Me and the Jive Mama wingman hit the Dinosaur next for young Boston soul-singing sensation Jesse Dee. Dee wails, Dee croons, Dee delights. It was de-lovely, with his voice sounding as disheveled and heartbroken as his threads. The dance floor swirled as the band positively pumped with maximum road house appeal.

Even when The Buddhahood and friends stopped it was as if they were still playing. Water Street Music Hall was so hot it could'a been Steam Street Music Hall. Goddamn, I just love those horns.

You needed a shoe horn to get into The Bug Jar for the Beat 4 Boards extravaganza. I rolled up as Ric Rude was rapping and raving righteously. Rude and other artists of this scene have the lyrical insight, unity, and quality to really make something happen here.

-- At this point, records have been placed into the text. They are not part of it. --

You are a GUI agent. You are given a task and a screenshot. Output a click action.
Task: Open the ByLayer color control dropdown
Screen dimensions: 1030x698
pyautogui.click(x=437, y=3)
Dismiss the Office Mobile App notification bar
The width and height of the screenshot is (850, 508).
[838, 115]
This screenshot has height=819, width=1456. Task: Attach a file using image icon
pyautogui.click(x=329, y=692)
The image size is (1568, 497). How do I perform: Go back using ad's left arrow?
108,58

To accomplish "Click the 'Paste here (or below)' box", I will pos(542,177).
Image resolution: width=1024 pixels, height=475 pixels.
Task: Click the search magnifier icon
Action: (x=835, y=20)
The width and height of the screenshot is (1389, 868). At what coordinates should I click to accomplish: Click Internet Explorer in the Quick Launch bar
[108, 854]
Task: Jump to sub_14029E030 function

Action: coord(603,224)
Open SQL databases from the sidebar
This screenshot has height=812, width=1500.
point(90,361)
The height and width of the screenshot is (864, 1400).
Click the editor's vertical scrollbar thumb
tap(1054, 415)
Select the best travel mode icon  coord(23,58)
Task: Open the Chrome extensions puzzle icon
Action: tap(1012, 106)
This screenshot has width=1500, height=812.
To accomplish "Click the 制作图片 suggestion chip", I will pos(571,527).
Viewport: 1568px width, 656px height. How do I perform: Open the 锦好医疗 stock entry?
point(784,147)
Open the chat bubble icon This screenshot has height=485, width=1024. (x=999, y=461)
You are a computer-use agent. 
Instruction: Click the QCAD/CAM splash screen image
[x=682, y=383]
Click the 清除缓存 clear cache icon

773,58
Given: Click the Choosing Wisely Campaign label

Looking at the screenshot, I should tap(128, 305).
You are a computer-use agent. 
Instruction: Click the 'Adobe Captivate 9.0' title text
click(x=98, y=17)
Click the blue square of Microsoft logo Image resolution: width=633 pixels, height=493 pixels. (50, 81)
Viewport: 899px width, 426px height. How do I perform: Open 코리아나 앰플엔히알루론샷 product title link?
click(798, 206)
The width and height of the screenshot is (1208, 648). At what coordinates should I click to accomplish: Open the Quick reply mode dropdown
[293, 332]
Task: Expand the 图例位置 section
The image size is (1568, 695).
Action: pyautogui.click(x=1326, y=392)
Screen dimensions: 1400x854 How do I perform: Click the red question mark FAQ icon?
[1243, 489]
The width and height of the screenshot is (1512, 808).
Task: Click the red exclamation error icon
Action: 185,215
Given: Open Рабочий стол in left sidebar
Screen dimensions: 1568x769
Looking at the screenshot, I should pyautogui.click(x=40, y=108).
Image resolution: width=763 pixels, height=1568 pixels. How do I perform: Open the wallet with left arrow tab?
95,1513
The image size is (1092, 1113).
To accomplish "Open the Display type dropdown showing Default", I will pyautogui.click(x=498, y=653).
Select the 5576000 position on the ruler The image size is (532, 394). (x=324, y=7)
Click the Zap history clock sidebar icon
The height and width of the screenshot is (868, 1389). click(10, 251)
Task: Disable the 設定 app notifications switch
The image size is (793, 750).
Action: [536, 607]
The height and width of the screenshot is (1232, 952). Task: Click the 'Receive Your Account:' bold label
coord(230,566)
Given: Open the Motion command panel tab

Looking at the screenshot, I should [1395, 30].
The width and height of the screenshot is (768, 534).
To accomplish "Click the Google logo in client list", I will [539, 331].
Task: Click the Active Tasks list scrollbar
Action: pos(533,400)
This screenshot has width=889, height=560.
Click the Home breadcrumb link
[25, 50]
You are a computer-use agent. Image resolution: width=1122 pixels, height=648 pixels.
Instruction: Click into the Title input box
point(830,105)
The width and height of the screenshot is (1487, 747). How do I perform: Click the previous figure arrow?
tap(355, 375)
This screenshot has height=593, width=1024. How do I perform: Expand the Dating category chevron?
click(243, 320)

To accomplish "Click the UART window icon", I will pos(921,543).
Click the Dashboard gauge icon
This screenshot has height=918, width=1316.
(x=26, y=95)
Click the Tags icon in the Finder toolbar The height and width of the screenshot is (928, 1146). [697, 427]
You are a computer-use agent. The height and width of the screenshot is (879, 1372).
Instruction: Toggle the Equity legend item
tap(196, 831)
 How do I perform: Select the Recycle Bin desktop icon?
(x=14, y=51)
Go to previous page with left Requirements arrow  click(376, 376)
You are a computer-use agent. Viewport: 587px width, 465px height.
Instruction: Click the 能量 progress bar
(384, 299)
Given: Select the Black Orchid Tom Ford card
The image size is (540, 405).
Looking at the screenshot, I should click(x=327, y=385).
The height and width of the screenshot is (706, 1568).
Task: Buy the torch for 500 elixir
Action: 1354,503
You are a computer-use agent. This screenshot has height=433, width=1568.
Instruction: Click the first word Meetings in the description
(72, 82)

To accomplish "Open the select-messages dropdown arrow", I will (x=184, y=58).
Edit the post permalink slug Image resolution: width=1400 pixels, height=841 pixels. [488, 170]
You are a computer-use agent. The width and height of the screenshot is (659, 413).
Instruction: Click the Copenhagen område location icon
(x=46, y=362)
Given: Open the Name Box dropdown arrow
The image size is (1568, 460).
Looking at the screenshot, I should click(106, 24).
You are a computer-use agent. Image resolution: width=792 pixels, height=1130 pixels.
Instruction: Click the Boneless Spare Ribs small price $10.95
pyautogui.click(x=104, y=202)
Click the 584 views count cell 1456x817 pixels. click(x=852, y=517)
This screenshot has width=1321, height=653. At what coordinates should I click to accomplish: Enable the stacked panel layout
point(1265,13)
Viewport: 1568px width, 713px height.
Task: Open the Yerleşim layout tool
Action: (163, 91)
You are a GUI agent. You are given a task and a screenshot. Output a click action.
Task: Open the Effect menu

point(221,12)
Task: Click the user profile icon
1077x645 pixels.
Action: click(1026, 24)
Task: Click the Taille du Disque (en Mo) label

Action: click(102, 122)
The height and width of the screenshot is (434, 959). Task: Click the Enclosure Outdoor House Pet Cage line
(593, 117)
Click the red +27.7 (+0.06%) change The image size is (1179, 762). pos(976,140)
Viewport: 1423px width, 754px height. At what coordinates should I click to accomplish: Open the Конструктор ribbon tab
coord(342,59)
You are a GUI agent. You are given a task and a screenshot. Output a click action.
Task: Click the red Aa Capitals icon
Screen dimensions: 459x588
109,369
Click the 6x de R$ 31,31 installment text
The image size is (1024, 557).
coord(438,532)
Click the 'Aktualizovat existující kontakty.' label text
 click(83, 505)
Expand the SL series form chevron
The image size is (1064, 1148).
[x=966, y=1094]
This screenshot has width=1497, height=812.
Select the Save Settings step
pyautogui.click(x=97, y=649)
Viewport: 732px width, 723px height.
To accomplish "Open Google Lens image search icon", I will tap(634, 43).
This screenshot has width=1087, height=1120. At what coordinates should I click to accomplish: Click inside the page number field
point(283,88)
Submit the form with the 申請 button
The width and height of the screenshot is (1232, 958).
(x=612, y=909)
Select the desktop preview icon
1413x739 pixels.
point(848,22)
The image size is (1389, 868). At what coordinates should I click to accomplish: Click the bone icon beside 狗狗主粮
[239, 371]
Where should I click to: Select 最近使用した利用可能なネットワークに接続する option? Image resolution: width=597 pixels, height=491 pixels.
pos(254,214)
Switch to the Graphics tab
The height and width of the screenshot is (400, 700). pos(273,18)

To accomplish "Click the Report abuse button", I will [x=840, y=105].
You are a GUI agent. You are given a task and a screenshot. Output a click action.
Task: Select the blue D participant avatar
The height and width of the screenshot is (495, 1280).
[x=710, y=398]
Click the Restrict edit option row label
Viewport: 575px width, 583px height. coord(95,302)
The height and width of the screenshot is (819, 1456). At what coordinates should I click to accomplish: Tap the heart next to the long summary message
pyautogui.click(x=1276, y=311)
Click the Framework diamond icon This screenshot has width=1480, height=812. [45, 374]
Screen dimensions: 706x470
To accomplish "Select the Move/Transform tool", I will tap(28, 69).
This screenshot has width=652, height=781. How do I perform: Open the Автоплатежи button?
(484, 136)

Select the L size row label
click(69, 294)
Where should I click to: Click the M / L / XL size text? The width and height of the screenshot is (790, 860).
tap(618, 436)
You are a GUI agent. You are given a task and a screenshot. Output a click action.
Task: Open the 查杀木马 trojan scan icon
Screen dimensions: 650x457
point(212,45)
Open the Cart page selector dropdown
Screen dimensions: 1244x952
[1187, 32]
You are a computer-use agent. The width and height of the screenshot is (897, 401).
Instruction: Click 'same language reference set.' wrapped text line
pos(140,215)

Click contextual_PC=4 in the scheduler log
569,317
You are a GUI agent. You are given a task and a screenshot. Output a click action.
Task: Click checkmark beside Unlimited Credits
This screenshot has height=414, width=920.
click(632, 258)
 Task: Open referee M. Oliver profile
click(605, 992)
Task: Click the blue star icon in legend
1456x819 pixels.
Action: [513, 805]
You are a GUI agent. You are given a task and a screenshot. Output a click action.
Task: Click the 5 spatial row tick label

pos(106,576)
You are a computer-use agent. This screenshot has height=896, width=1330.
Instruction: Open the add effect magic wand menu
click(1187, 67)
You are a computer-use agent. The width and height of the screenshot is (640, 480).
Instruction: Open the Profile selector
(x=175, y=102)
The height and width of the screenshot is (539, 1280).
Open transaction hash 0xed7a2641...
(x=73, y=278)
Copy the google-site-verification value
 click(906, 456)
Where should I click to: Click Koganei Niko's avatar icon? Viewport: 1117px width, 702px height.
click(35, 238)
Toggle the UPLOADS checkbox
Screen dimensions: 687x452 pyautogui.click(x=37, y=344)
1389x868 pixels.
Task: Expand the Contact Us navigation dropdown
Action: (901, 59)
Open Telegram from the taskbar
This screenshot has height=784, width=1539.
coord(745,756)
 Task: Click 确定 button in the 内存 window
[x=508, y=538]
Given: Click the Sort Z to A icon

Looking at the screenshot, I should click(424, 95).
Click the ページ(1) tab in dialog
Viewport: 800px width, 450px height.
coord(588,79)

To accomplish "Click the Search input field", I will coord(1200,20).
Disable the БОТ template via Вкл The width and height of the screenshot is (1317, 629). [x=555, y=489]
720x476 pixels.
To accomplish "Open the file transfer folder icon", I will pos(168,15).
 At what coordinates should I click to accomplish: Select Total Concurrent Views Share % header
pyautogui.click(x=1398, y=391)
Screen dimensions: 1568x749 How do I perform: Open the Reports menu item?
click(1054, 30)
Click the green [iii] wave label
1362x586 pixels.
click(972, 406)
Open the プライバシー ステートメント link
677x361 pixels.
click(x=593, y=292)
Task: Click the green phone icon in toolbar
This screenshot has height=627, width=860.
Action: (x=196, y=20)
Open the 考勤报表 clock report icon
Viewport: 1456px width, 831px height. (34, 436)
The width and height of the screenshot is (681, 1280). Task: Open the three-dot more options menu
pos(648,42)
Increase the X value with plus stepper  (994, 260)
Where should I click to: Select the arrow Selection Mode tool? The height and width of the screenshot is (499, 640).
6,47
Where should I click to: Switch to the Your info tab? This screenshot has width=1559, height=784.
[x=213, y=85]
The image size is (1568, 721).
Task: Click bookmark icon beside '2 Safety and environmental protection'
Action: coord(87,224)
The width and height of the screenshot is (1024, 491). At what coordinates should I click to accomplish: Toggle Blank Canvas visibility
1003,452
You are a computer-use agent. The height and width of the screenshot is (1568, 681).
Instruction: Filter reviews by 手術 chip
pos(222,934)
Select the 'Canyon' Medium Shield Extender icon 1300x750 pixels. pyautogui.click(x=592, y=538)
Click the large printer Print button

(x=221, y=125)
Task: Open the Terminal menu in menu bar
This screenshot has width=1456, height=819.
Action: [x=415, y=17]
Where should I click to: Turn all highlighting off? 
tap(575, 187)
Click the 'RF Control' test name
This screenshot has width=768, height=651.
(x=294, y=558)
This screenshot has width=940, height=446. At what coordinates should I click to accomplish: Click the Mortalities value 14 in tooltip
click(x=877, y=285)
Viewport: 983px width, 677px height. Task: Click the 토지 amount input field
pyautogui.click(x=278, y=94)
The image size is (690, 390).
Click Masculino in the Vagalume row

Saturday night at The Mez: while cars skated outside, Kinloch Nelson, Maria Gillard, Al Power, and Dawn Thomson skated the line between jazz and everything else. Thomson in particular seems to be approaching singer-songwriter status, with an emphasis on story and melody above and beyond her plaintive six-string augmentation. Nelson, on the other hand, is more of a stream-of-conscious player. He's tough to nail down but a pleasure to listen to. He doesn't play so much as coax and cajole his guitar. I was in the middle of cracking up over Al Power's tune about life being half over, when again I did the math and it occurred to me: "Shit, that's me." But then Maria Gillard's pretty voice made it alright. It's musicians like her who make the countdown fun.